Back to the Previous Tempo
The youngest son of Ernest Hemingway was found dead of natural causes last October 1 in a cell of the women's detention center in Dade County, Florida. He was 69, and late in his life he'd had a sex-change operation. On October 5, Gregory Hemingway's peculiar fate was mentioned in American newspapers.
James Warren read the New York Times account that morning and recognized a perfect Vanity Fair story. But Warren, the Tribune's new features editor, wanted to tell it in Tempo. "I was looking," he recalls, "for something early on to make a statement about going in a different direction." He looked around for a reporter. On hand was a one-year intern named Nara Schoenberg, who was on loan to Tempo from the metro copy desk. Warren had heard good things about her.
"Jim said, 'Let's send her down there,'" says Tim Bannon, the current editor of Tempo. "That was an early signal we could start doing this stuff. Before we would have thought, 'Well, does it belong in Tempo?' 'I don't think so.' 'Can we afford to do it?' 'I don't think so.'"
Two weeks later Tempo carried Schoenberg's gripping yarn under the headline "The Son Also Falls: From elephant hunter to bejeweled exhibitionist, the tortured life of Gregory Hemingway." It was a classic Tempo feature from another era--the brief period a decade ago when Warren edited Tempo.
The hard news at the front of a newspaper insists on what it is, but the soft news in back is whatever editors want it to be.
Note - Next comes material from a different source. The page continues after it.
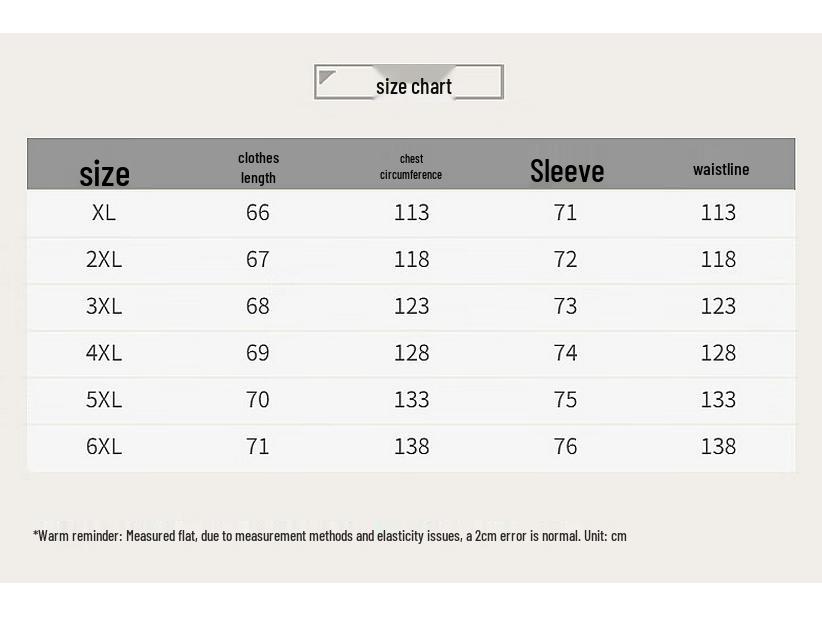Click the clothes length value 66

click(257, 213)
For the 17 months beginning in mid-1992 that Warren ran Tempo, soft news was anything the curiosity of his veteran reporters led them to. Warren revitalized Tempo. "He came in with this attitude, 'It's us, the editors and writers, versus them, the big paper's staff, all the other editors,'" one of his mourning writers told me when he left. "We were like this little guerrilla band." As 1993 ended, editor Howard Tyner, hailing Tempo as the strongest part of the paper, sent Warren to his reward, to be chief of the Washington bureau.
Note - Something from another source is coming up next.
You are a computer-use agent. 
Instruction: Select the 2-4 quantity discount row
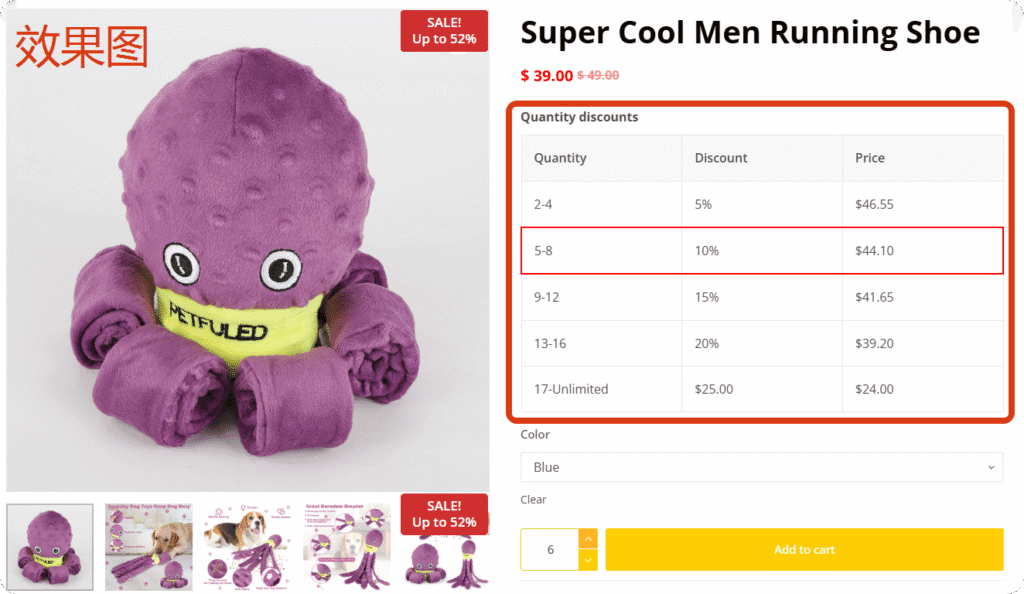point(761,204)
But after Warren left, Tyner took a second look at Tempo and thought he saw a potential problem: a handful of graying writers with sinecures who turned in stories when the occasion moved them. "It needed new blood," Tyner recalls. So in 1994 the Tribune reassigned 7 of Tempo's 12 staff writers (Tyner wanted to replace them all). The new plan was to rotate fresh writers through Tempo every four months to keep the section vital.
By 1997 the rotation system was history. And by then Tempo had been redefined as a pop-culture section. One redefinition followed another, as did editors, and when Bannon took over in '98 "we did stories on everything under the sun." But last year, when the entire newspaper was redesigned, Tempo was too. "We were narrowly defined as entertainment and popular culture."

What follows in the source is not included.